• **How to complete this task**: Pull out every line below holding the word "will".
_ _ _ _
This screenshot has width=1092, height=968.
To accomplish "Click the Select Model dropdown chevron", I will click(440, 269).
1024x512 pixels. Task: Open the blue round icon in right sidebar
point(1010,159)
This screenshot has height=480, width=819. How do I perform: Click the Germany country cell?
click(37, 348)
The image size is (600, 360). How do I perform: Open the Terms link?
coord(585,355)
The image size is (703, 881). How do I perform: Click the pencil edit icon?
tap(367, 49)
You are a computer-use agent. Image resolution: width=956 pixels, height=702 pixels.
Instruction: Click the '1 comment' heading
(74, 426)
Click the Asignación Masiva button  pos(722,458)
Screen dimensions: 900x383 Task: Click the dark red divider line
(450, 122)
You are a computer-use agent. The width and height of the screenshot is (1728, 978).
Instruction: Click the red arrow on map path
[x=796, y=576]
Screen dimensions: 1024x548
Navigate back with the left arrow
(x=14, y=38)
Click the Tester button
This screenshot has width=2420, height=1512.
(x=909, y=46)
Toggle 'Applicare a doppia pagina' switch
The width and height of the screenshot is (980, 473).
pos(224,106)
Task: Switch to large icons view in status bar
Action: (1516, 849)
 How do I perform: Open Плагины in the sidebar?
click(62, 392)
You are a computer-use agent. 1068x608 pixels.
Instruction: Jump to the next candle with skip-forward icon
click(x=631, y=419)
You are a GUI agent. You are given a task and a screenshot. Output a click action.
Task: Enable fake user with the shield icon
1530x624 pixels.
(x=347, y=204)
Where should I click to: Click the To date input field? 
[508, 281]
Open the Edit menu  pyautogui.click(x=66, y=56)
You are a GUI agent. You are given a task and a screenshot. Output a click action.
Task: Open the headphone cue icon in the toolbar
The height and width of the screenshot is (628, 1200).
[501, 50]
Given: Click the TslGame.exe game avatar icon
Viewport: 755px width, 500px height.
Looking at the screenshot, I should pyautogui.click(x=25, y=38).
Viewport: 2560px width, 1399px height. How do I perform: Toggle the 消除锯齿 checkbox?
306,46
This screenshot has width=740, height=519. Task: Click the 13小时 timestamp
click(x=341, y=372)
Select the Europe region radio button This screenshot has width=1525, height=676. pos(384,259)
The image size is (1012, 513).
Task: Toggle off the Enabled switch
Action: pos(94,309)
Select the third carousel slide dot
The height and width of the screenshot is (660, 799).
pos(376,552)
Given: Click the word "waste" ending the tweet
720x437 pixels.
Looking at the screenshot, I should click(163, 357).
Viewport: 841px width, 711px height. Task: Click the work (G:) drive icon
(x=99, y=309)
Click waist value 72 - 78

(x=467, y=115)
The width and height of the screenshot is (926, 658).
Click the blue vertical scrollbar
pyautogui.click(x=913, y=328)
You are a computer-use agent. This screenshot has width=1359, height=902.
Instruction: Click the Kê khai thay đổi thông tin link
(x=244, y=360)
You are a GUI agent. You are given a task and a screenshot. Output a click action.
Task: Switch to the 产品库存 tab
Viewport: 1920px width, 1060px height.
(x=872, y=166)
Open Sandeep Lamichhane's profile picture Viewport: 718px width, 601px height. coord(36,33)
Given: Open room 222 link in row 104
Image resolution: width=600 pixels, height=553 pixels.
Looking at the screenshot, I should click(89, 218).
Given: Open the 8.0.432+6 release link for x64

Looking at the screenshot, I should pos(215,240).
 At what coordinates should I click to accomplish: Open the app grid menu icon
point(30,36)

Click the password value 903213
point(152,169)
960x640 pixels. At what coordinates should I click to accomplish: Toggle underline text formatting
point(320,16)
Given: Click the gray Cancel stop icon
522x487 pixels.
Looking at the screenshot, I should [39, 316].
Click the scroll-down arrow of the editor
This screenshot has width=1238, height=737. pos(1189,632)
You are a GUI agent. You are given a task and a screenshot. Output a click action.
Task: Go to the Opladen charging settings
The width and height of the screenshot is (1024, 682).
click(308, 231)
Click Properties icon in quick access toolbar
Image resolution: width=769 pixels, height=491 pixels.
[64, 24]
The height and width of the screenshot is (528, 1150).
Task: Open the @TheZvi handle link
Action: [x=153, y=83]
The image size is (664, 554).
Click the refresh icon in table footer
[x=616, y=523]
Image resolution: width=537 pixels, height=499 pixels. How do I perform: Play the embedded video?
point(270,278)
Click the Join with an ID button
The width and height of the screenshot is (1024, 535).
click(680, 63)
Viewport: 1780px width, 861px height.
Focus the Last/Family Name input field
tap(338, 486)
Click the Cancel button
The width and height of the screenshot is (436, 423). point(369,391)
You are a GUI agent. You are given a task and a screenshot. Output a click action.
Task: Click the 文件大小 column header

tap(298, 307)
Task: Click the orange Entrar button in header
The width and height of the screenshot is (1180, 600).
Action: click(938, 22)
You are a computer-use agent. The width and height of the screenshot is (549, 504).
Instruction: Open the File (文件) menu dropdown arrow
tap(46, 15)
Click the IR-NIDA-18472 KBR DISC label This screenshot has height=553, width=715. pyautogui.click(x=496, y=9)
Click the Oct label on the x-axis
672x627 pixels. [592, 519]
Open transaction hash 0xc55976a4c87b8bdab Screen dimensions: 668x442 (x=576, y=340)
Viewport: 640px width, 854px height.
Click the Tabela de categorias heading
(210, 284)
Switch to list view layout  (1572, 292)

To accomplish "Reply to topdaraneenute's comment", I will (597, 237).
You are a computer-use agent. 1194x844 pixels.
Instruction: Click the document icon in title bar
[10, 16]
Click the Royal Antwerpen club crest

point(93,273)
_ _ _ _
• **Answer box**:
To accomplish "Click the Select Model dropdown chevron", I will click(440, 269).
To accomplish "Reply to topdaraneenute's comment", I will (597, 237).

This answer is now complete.